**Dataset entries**
===
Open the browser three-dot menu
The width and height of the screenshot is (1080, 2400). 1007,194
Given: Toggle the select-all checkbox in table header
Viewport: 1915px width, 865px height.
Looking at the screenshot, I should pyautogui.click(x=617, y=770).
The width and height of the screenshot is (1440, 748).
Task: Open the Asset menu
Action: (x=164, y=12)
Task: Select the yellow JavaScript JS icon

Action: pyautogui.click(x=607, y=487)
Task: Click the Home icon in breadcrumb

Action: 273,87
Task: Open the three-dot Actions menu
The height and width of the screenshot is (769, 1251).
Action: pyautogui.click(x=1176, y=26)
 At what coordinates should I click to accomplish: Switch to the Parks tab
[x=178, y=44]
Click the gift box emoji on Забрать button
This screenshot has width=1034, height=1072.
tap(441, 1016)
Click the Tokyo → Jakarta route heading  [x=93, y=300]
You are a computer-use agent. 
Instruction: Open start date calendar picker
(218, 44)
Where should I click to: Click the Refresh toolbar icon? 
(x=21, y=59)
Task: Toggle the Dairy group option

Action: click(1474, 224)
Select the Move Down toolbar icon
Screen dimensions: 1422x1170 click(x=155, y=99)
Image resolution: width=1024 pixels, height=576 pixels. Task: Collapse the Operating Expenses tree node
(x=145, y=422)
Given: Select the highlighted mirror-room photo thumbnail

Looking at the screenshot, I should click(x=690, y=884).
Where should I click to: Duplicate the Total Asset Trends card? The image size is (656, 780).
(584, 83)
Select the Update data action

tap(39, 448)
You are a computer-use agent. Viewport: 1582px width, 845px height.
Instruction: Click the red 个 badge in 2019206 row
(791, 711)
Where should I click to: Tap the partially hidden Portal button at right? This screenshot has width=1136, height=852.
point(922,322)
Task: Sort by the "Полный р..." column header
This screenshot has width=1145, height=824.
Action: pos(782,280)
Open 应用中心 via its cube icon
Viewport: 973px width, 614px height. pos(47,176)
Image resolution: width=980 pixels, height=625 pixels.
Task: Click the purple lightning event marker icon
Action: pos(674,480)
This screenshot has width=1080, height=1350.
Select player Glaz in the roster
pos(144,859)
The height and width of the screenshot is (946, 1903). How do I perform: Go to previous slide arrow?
===
**ASSIGNED TASK**
Retype the data exactly as it reads.

**RESULT**
Open the browser three-dot menu
The width and height of the screenshot is (1080, 2400). 1007,194
Given: Toggle the select-all checkbox in table header
Viewport: 1915px width, 865px height.
Looking at the screenshot, I should pyautogui.click(x=617, y=770).
The width and height of the screenshot is (1440, 748).
Task: Open the Asset menu
Action: (x=164, y=12)
Task: Select the yellow JavaScript JS icon

Action: pyautogui.click(x=607, y=487)
Task: Click the Home icon in breadcrumb

Action: 273,87
Task: Open the three-dot Actions menu
The height and width of the screenshot is (769, 1251).
Action: pyautogui.click(x=1176, y=26)
 At what coordinates should I click to accomplish: Switch to the Parks tab
[x=178, y=44]
Click the gift box emoji on Забрать button
This screenshot has width=1034, height=1072.
tap(441, 1016)
Click the Tokyo → Jakarta route heading  [x=93, y=300]
You are a computer-use agent. 
Instruction: Open start date calendar picker
(218, 44)
Where should I click to: Click the Refresh toolbar icon? 
(x=21, y=59)
Task: Toggle the Dairy group option

Action: click(1474, 224)
Select the Move Down toolbar icon
Screen dimensions: 1422x1170 click(x=155, y=99)
Image resolution: width=1024 pixels, height=576 pixels. Task: Collapse the Operating Expenses tree node
(x=145, y=422)
Given: Select the highlighted mirror-room photo thumbnail

Looking at the screenshot, I should click(x=690, y=884).
Where should I click to: Duplicate the Total Asset Trends card? The image size is (656, 780).
(584, 83)
Select the Update data action

tap(39, 448)
You are a computer-use agent. Viewport: 1582px width, 845px height.
Instruction: Click the red 个 badge in 2019206 row
(791, 711)
Where should I click to: Tap the partially hidden Portal button at right? This screenshot has width=1136, height=852.
point(922,322)
Task: Sort by the "Полный р..." column header
This screenshot has width=1145, height=824.
Action: pos(782,280)
Open 应用中心 via its cube icon
Viewport: 973px width, 614px height. pos(47,176)
Image resolution: width=980 pixels, height=625 pixels.
Task: Click the purple lightning event marker icon
Action: pos(674,480)
This screenshot has width=1080, height=1350.
Select player Glaz in the roster
pos(144,859)
The height and width of the screenshot is (946, 1903). How do I perform: Go to previous slide arrow?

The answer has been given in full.